On Graciousness: Words of Wisdom from an Opera Legend

Our work with iCadenza and Cadenza Artists has given us the honor of getting to know many exceptional people in the field. A particular standout is opera legend, mezzo-soprano Frederica von Stade.

Flicka, as she as known by friends and fans, collaborates with another astounding mezzo-soprano that we work with, Laurie Rubin (who, for countless reasons, deserves her own blog post!). The two of them recently gave a duo recital at the Ravinia Festival in Illinois.

As you may have heard, we will be releasing our first ever book in the coming weeks, called Awakening your Business Brain: An iCadenza Guide to Launching your Music Career. In this book, we discuss several components that enable musicians to thrive professionally.

A few weeks ago, in preparation for the book launch, we sent it to Flicka to ask what she thought of it. Given her remarkable career, we were curious to learn whether she would consider it a useful resources for up-and-coming singers.

We waited with baited breath to see how she would respond. Fortunately, her response was very positive!

Among other kind words, she said “I think any artist would profit greatly from reading your book and I admire very much the careful and caring way you have put it together.”

But, she also shared some insight into an area that we neglected to cover in the book. We realized it was so important that we wanted to share it with you here. In Flicka’s words:

“One very small ingredient in the ‘pie’ of career might be the addition of graciousness.

In this current world of verbal shorthand for nearly everything, I think an effort to frame everything with great courtesy would go far for artists, managers, and everyone in the performing world.

When I began at the Met there was a gentleman named Francis Robinson, who really was there to bring artists, administration, press—everyone—together into a lovely world of simple grace that was so dear and entertaining and valuable.”

While she mentions it as a “small ingredient,” this brief note in her email made us pause and think about just how important graciousness is.

Perhaps that is the word for that special something that some people have—when, after you meet them, you think, “Wow, she is so GREAT. She made me feel special.”

How can we incorporate graciousness into our daily experience, not just in our personal lives but in our professional activities as well? Some ideas:

— Treat everyone you encounter with warmth and respect. Look into their eyes, communicating to them that they matter, regardless of who they are.
— Do the small things that take almost no time and mean so much for others. A smile, a sincere “thank you,” remembering personal details about the people you meet, sending a personal note or email to express gratitude.
— Recognize that treating others with this extra bit of care and grace often says more about you than the “more important”-seeming stakes at hand. Plus, it makes a far more lasting impression, truly framing anything else that you do

It may sound more in the line of old-school etiquette, but think back on the times when you’ve felt truly treasured—whether by someone you know well, or by a stranger.

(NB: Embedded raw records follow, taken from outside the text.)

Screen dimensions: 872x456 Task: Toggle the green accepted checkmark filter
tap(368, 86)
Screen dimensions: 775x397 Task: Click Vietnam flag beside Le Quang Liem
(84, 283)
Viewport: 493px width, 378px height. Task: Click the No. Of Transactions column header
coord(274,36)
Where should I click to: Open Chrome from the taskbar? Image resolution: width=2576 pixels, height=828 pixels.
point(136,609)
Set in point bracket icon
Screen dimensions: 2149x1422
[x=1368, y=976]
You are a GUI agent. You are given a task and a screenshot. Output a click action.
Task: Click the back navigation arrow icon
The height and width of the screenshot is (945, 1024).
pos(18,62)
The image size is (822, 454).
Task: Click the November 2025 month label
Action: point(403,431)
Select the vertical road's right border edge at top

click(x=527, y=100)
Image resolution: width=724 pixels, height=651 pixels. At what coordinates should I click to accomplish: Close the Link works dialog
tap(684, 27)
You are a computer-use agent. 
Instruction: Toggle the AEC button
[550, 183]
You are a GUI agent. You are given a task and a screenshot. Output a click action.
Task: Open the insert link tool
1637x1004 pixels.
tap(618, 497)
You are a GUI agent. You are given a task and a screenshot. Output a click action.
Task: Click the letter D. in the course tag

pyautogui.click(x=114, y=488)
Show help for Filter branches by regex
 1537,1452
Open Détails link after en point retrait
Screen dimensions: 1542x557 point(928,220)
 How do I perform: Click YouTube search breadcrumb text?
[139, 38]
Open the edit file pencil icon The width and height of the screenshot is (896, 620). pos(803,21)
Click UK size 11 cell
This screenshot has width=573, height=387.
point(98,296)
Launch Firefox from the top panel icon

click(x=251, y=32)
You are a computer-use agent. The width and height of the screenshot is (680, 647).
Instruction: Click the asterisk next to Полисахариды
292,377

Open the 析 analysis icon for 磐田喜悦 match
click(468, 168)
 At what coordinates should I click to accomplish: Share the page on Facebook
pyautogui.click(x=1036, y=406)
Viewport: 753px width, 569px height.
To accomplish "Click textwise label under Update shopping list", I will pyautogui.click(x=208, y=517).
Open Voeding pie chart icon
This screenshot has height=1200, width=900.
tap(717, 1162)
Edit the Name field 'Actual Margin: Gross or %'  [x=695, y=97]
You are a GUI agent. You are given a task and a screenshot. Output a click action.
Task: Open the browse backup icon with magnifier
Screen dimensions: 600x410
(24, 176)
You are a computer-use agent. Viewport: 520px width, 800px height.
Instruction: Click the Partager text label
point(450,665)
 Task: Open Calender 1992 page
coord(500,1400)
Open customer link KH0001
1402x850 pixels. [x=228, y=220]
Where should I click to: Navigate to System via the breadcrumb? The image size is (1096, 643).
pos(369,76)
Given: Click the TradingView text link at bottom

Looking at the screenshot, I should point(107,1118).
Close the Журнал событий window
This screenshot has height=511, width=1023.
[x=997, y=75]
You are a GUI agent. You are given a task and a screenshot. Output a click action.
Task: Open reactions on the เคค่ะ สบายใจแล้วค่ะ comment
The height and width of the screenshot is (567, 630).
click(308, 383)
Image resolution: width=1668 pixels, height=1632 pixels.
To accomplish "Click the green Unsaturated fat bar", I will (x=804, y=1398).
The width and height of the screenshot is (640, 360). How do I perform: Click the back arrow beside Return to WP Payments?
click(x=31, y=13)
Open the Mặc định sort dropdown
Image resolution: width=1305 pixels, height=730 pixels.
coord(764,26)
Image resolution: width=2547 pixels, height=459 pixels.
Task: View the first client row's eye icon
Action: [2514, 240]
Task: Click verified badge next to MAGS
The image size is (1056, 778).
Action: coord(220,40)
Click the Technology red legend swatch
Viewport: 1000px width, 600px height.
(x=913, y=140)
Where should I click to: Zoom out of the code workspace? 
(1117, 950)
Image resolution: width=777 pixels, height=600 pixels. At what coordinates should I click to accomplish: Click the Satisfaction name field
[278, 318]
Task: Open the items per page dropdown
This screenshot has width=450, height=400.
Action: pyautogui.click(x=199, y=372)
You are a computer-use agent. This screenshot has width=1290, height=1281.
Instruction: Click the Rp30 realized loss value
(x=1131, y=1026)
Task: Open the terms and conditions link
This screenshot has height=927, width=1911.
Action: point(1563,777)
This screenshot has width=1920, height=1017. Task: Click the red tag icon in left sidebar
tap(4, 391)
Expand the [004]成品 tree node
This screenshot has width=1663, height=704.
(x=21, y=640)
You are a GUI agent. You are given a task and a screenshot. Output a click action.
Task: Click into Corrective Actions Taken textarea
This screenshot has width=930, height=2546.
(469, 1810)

As Julia often reminds me, paraphrasing Nancy Kline, author of the fabulous Time to Think: Listening to Ignite the Human Mind, a person will remember how they felt in your presence, much more than they will remember what you said.

In business and art today, we tend to be very self-focused. I don’t mean self-absorbed or selfish, but just very concerned with how we are doing, how we are coming across, evaluating and reevaluating our decisions and actions.

There can be a perception that in order to succeed, especially for women, we must put on the armor and build walls around ourselves as protection for the battle ahead.

But then, the question becomes, what do we want to be known for? And how do we want to go through our experience of life?

Do we want to constantly brave the battlefield, or can we cross the same rocky terrain with warmth and friendship, even in unlikely places?

Are we willing to treat our lives like a race to an elusive (and possibly imagined) top, as lone warriors, or are we interested in the journey and those journeying alongside us?

Flicka’s legacy is that of an astounding artist and musician, but also of a person whose reputation for kindness, generosity, and humility precedes her and has often been newsworthy in and of itself.

From my view, that’s a great example to follow.